When they heard this they marvelled and thanked God, and told us that the harbour in which we were was called Supraway,[1] and that we were about eighteen miles[2] away from an island called Sancte Vincente,[3] belonging to the king of Portugal, and that they lived there, and those whom we had seen in the small ship had made off, because they had thought that we were Frenchmen.

We also asked of them, how far from there was the island of Sancte Catharina,[4] for that we were bound thither. They said it might be about thirty miles (leagues) to the south, and that there was a nation of savages there called Carios,[5] of whom we should be well on our guard, and they

  1. Superaqui is the long tongue of land which, with the Ilha Peças, forms the northern passage into the bay and harbour of Paranaguá, The latter is in S. lat. 25 deg. 84 min. 8 sec., and in W. long. (G.) 48 deg. 26 min. 50 sec.
  2. The reader must bear in mind that Hans Stade's miles are North German meilen, which may be assumed as equivalent to long leagues.

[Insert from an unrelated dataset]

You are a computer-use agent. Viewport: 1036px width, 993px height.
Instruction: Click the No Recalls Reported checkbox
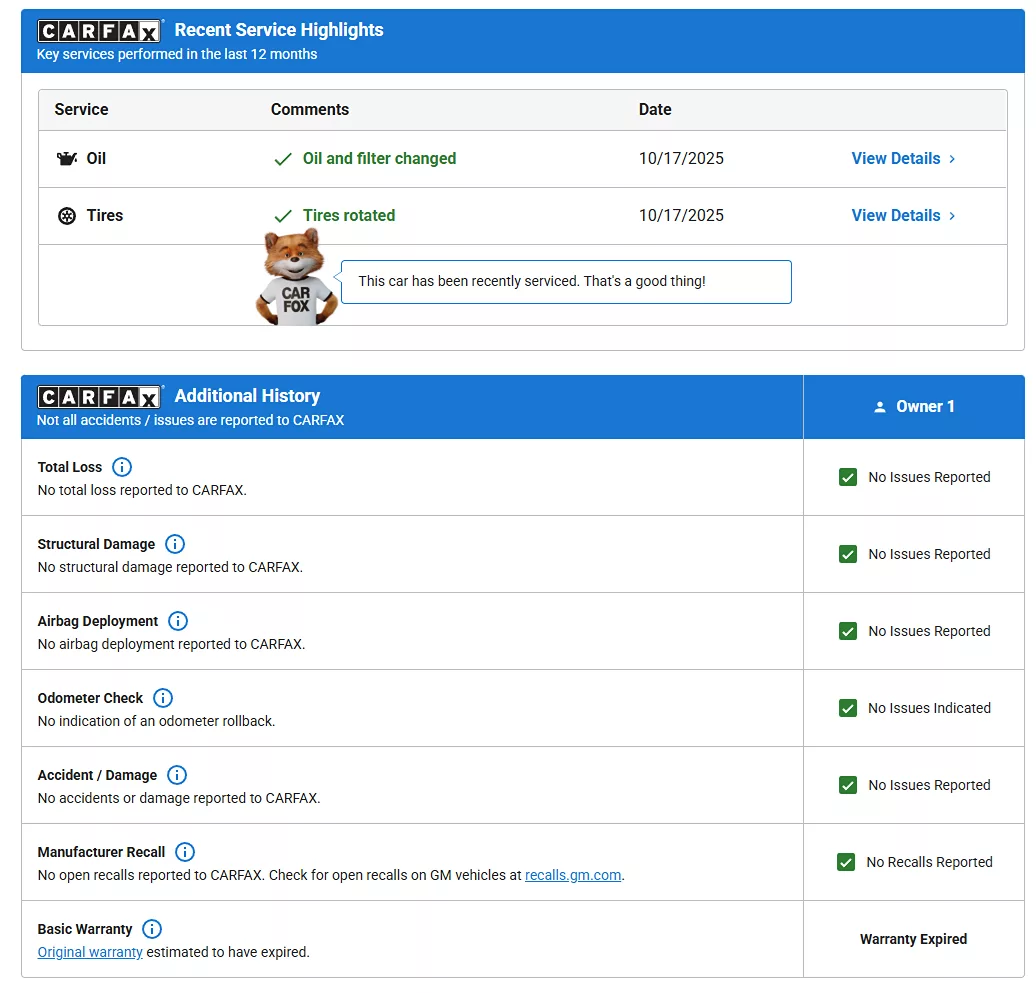tap(846, 862)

More correctly, it is one fifteenth of a degree=4·606 English statute miles=8,106 yards. The Flemish league is 6,869 yards; and the Dutch, which is probably the measure here used, is only 6,480 yards.

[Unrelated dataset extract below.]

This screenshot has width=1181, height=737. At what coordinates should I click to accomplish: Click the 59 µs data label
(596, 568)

  3. St. Vincent, for whose name see preface, is the well known island, harbour and town, in the province of São Paulo, S. lat. 24 deg. 1 min. 11 sec., and W. long. (G.) 46 deg. 30 min. 20 sec. The settlement was founded by Martim Affonso de Sousa in A.D. 1532, and is first described in the Epistola of P. Anchieta. Being exposed to storms and harassed by pirates, it was superseded in A.D. 1543 by Santos, so called "Ex ejusdem vocationis nosochomio ibi constituto," and this is now the chief if not the only port of export in the province of S. Paulo. For further details see chapter 38.
  4. Santa Catharina, in S. lat. 27 deg. 35 min., with S. Sebastian and S. Francisco, are the principal islands of southern Brazil. The chief settlement is Nossa Senhora do Desterro, called by the natives Jurumerim or Jururémerim (Varnhagen, i, 38). Here there was a British Consulate before it was removed to Santos. See chap. 9.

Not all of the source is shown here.